The story of our family of five six that has been uprooted from a city on the plains of Canada and find ourselves in a village in the French Alpes.
Consider yourself informed.
Thursday, February 24, 2011
Ski de Fond au Clair de Lune
Last Friday night I went on an evening ski trip with a bunch of guys from the French church that we partner with plus three of us from our church. {tip of the hat to Justin who graciously risked carrying his camera so that I was free to have the chance to fall, break nothing of value, and still have the above photographic evidence}
It was a great time of just hanging out with a bunch of guys. There was a full moon -but most of the trail was deep in the woods - so you had only a head lamp to see where you were heading. (note: this works about as well [read: ‘poorly’] as you would imagine when you are flying downhill)
The winter has been so warm and dry here this year that the first 75% of the trail was all snow that had been trucked in and groomed onto the trail It was also mostly man made, and all of it has gone through so many freeze-thaw cycles in the last few weeks that it resemble a skating rink more than a ski trail in places. So basically a very interesting place for those of us who have, shall we say, “limited” cross-country ski abilities. (The last time I partook of this sport I believe was the last we lived here about 10 years ago when we went with a family where all four of them competed at a fairly high level. So at least this time I wasn’t been shown-up by a 6 year old!)

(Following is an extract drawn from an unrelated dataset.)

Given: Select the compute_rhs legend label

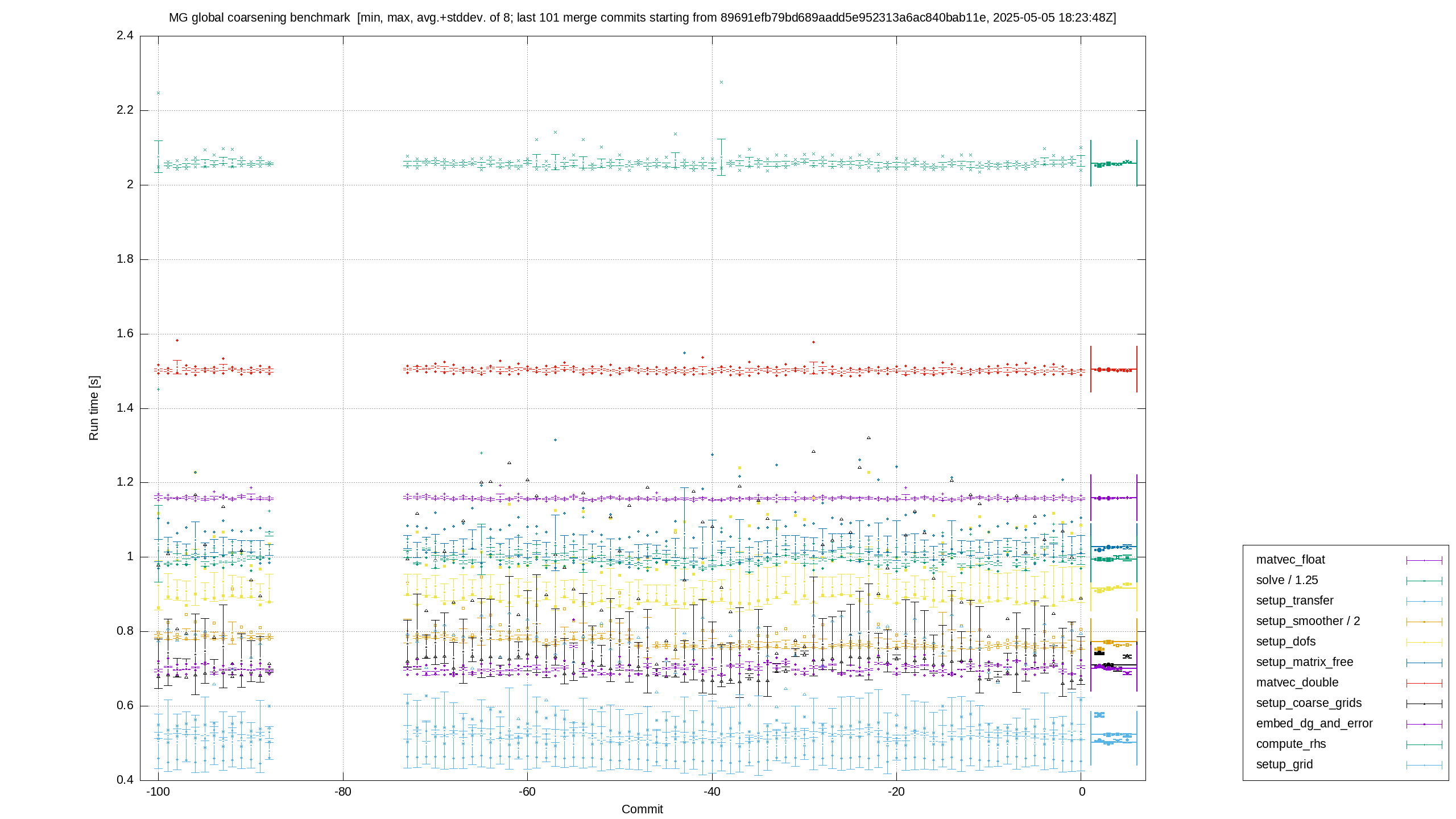Looking at the screenshot, I should (1291, 744).
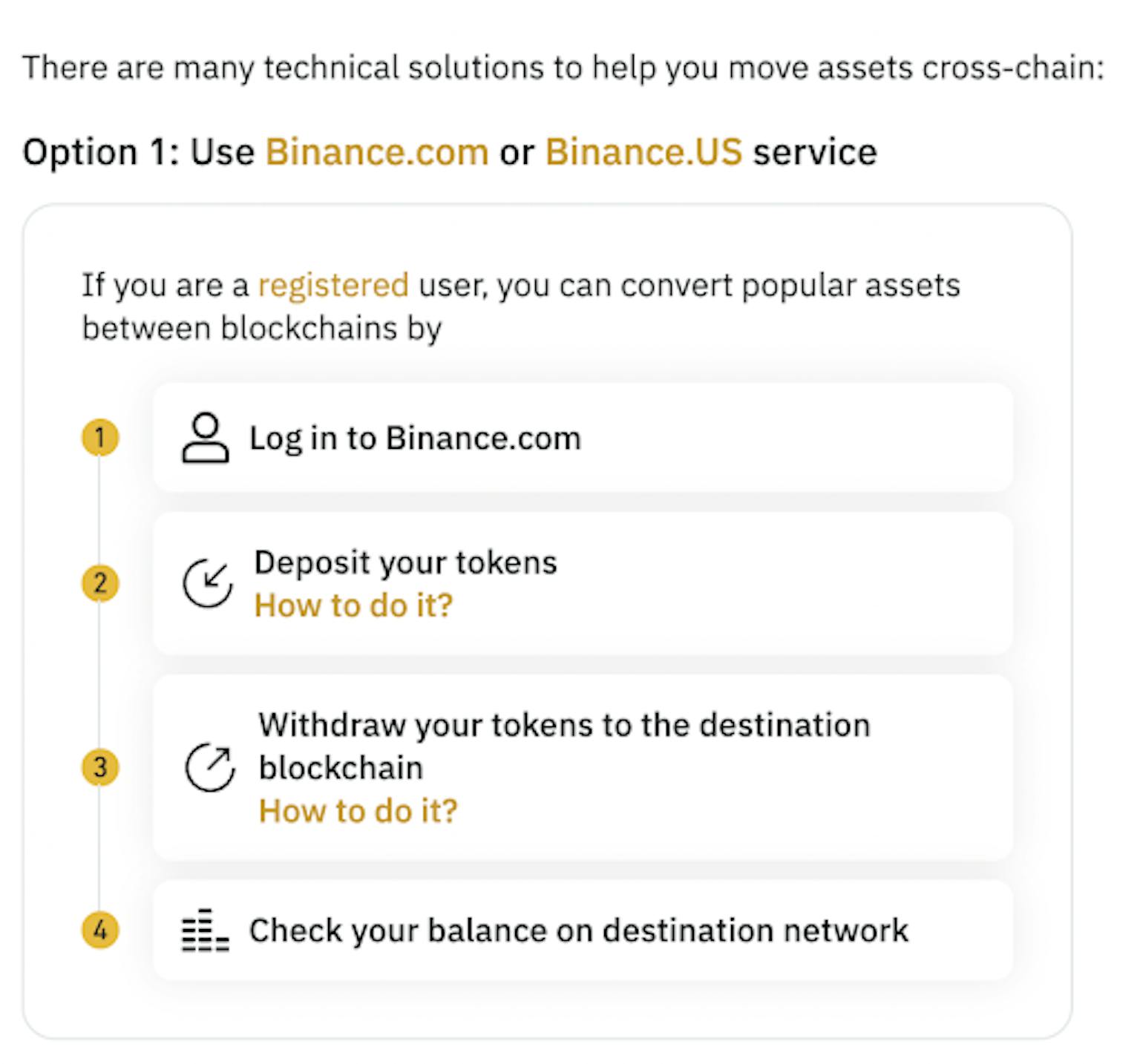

The plan was to meet at 5:30, drive up to the trails, start skiing by 6:30 - and it should take us - we were told “45min to an hour - tranquillement” Well - as this is France- none of those things happend in the temporal manner they were supposed to. I believe it was closer to 7:30 or so when we finally started out - and by the time all 14 of us made it to the refuge the trek had taken 1hr 45. Then we all sat down in this little alpine refuge that you can only get to by skiing (or snow-shoeing) to have supper together. To start we had tobinambour soup with a pastry baked right on top, roasted duck on a cornmeal base covered with mashed potatoes plus a salad as a main, and a baked apple with sugar, cranberries and sauce for dessert - plus the obligatory bottles of house wine and coffe to finish off. I have no idea what time it was when we finally finished our meal but it must have been quite late as it took about 1/10 of the time to get back to the cars - and it was around midnight by the time we arrived there. The strange thing (well at least for those of us raised in Canada where winter=pain) is that it was still only -3 out. It was 1:15 when Matt dropped me off at home.
To make it a truly French experience we were almost hit head-on by someone who decided to pass on a blind turn on the windy narrow mountain road heading back in to the city.
It was one of those experiences that we’ve had since arriving here that in some strange way seems so very natural, normal, and is nothing unexpected - and at the very same time can feel so foreign and once-in-a-life-time-ish that you aren’t sure how to take it all in.